- Idlewild, Kentucky
- Coordinates: 39°04′39″N 84°47′42″W﻿ / ﻿39.07750°N 84.79500°W
- Country: United States
- State: Kentucky
- County: Boone
- Elevation: 663 ft (202 m)
- Time zone: UTC-5 (Eastern (EST))
- • Summer (DST): UTC-4 (EDT)
- Area code: 859
- GNIS feature ID: 508308

= Idlewild, Kentucky =

Unincorporated community in Kentucky, United States

Idlewild is an unincorporated community in Boone County, Kentucky, United States. Idlewild is located at the junction of Kentucky Routes 20 and 338, 5 mi northwest of Burlington. The name "Idlewild" was adopted in 1900, and the community was formerly named Gainesville and Utzinger, respectively. The Gainesville name was based upon the Gaines family, who owned a great deal of land in Boone County. The name Utzinger was placed later, upon establishment of the community's post office in 1886.

==History==
In the late 19th century, Idlewild had several businesses, a general store and three blacksmith shops.
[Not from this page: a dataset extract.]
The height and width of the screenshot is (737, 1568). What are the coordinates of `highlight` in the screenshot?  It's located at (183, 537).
A carriage shop also existed, which was operated by a charter member of the Wells Fargo stage delivery route, Fred Pfalzgraf.
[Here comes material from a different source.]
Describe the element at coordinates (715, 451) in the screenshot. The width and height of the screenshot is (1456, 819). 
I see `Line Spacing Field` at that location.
In the early 20th century, there were two nearby schools, one for white pupils and one for black pupils.

In the 1940s, there were only two businesses in the community's business district, the Scothorn general store and Scothorn Motors auto dealership. In 2015, the former general store building was vacant, and the Scothorn Motors building was an auto body shop.